CADASIL is the leading inherited cause of stroke and vascular dementia and is caused by mutations in NOTCH3. Mutations in NOTCH3 result in abnormal conformations of NOTCH3 protein. We reason that drugs that reverse the abnormal conformations of NOTCH3 may be beneficial to patients. This project aims to perform a drug screen to identify chemicals that bind to mutant NOTCH3 and, by doing so, coax it into a more normal conformation. Towards this goal, we have devised a new technique which will help screen through rationally selected drug candidates. If successful, this would be a first step in drug discovery for CADASIL, currently an untreatable disease.

Awardee: Berrak Ugur

Institution: Yale University

Grant Amount: $98,828

Funding Period: February 1, 2025 - January 31, 2026

Summary:

Mutations in the VPS13B gene cause Cohen syndrome, a rare neurodevelopmental disorder characterized by developmental delays, muscle weakness, smaller head size, and progressive vision loss. VPS13B belongs to a family of proteins involved in lipid transfer between cellular membranes, a process essential for maintaining healthy cell function, particularly in the nervous system. Although VPS13B is present throughout the body and is known to be associated with the Golgi complex (a structure involved in protein and lipid transport within cells), its exact function has remained unclear. My research has shown that VPS13B primarily localizes to a specific area of the Golgi complex and plays a role in its recovery after disruption. This suggests that VPS13B’s function in lipid transfer may help maintain the structure and function of the Golgi complex.
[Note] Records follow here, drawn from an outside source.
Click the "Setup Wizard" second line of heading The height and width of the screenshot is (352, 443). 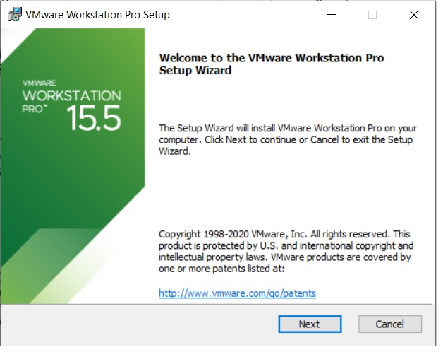point(195,71)
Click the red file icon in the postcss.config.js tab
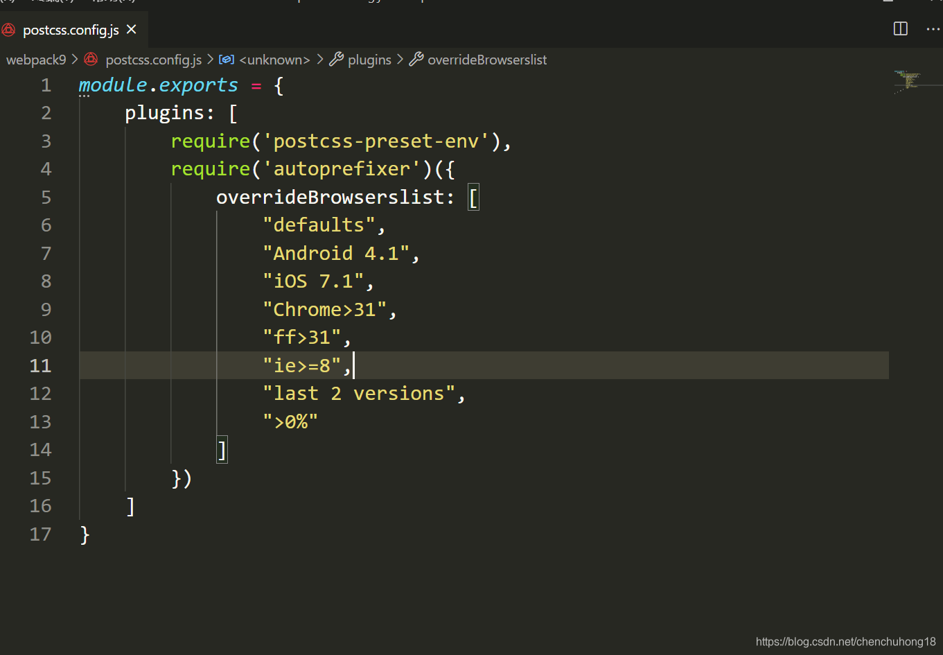This screenshot has width=943, height=655. click(8, 28)
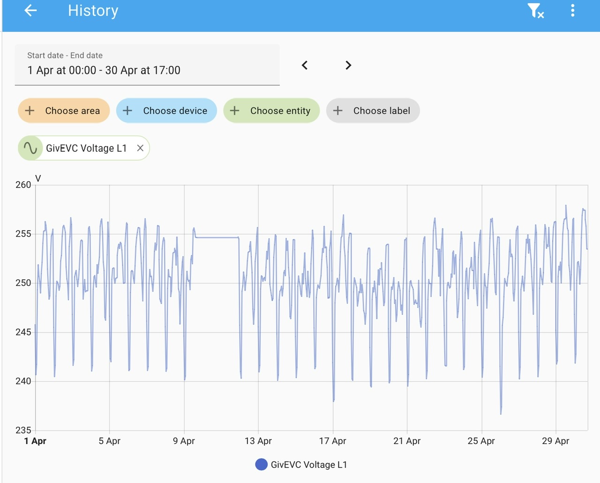600x483 pixels.
Task: Click the plus icon on Choose device
Action: (128, 111)
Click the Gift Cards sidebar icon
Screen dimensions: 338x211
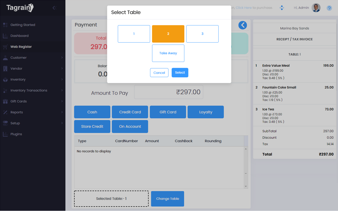(5, 101)
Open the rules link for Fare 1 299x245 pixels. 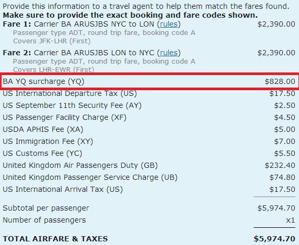(x=169, y=24)
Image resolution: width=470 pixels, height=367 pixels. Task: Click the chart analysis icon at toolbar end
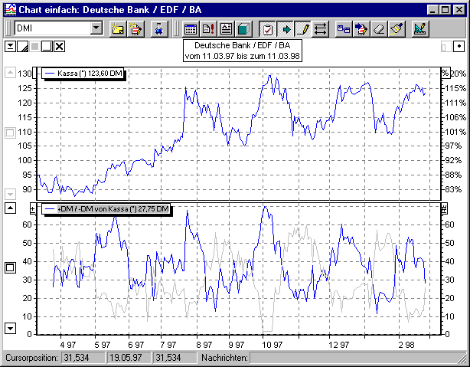[419, 29]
However, more research is needed to understand how these processes affect neurodevelopment and contribute to the symptoms of Cohen syndrome. The goal of the proposed research is to further investigate how VPS13B dysfunction leads to Cohen syndrome by identifying proteins that interact with VPS13B in neurons and determining key genes that work alongside VPS13B during development, potentially revealing new therapeutic targets for Cohen syndrome.